André Augusto Corsetti Martins, Clara Rodrigues Ferreira¹, Ana Paula Pereira da Silva, Laudiene Evangelista Meyer e Antonio Galina ^1¶

The alkylating agent 3-Bromo-pyruvate (3-BrPyr) has been suggested to be used as an anti-tumoral drug based on its anti-proliferative property in hepatoma cells. This effect has been proposed to occur by disturbance of glycolysis leading to a decreased rate of ATP synthesis. The main target of inhibition of 3-BrPyr is believed to be the hexokinase type II (HK) of tumor cells. Nevertheless, 3-BrPyr was also described to inhibit the oxygen consumption in hepatoma cells. Despite of this observation, the detailed mechanism of action of 3-BrPyr in mitochondrial respiration in normal and tumor cells is unknown. The aim of this study was to investigate the effect of 3-BrPyr on mice liver mitochondria electron transport chain (ETC) and the F_oF₁-ATP synthase activities. The ATPase activity of F_oF₁-ATP synthase was only partially inhibited (25 %) by 1 mM 3-BrPyr. Interestingly, 3-BrPyr was much more effective to inhibit respiration.
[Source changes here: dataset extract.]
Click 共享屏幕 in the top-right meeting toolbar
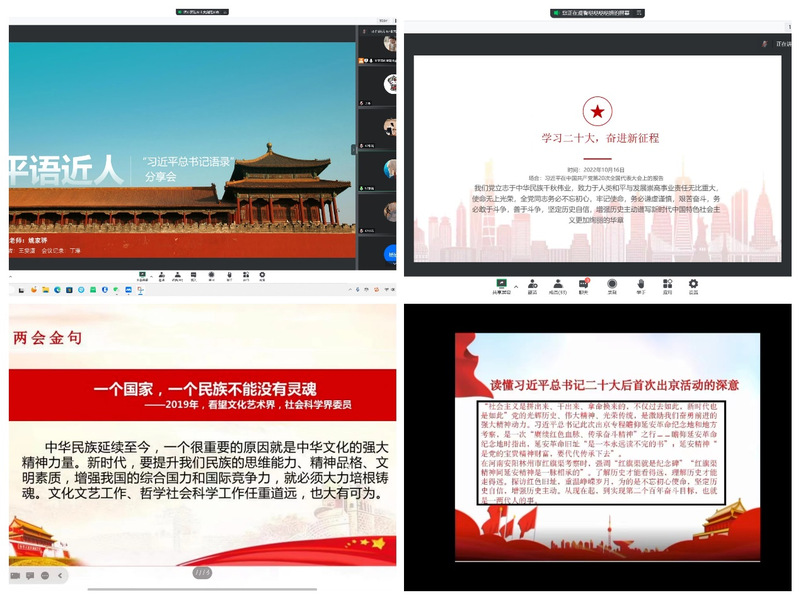 pos(501,285)
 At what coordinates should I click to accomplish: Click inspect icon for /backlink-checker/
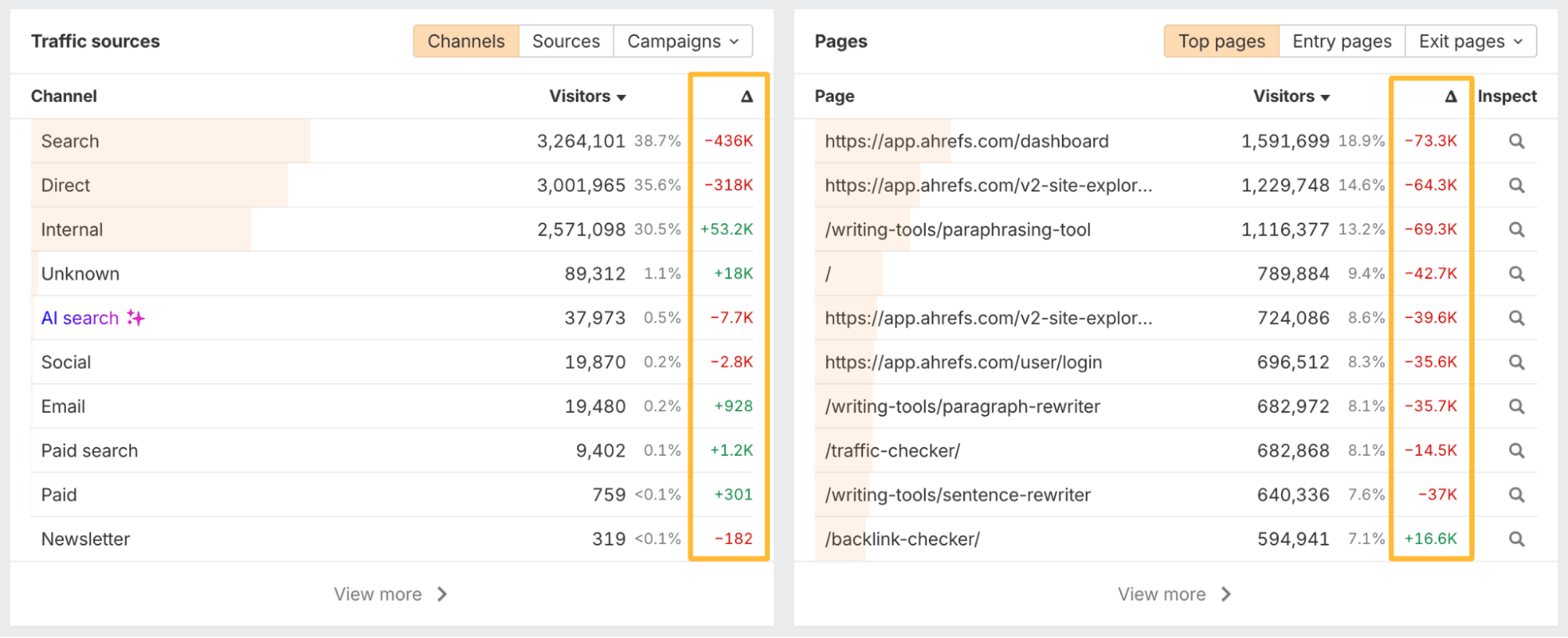point(1516,540)

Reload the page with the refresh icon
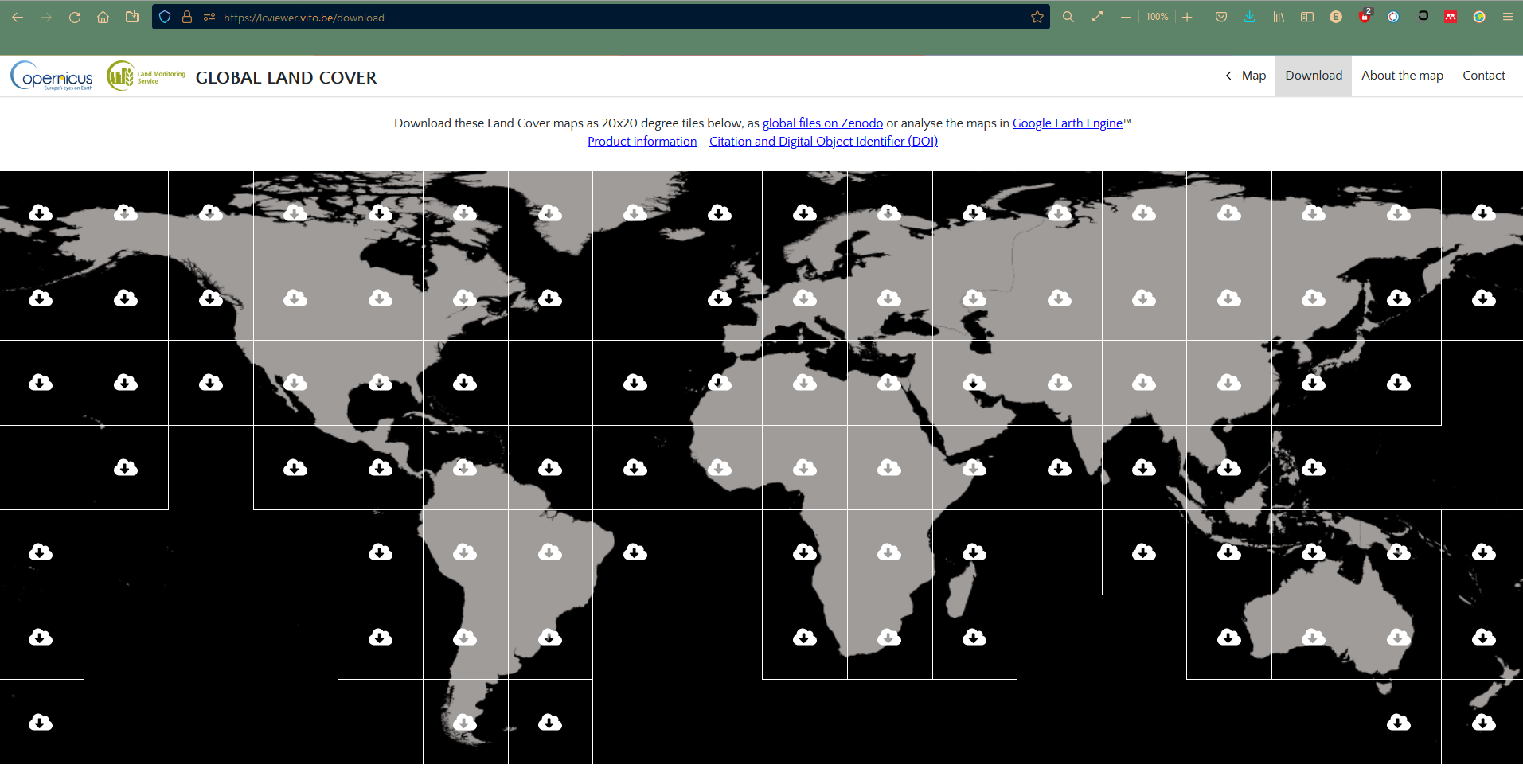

The detailed analysis of the respiratory complexes of ETC revealed that the membrane potential (DYm) was affected when succinate was added to the respiratory medium. 3-BrPyr caused an inhibition of DYm formation at concentrations above 500 mM. Higher concentrations of 3-BrPyr caused a complete inhibition of DYm by succinate without effect on DYm formation by ascorbate/TMPD (an electron donors of complex IV).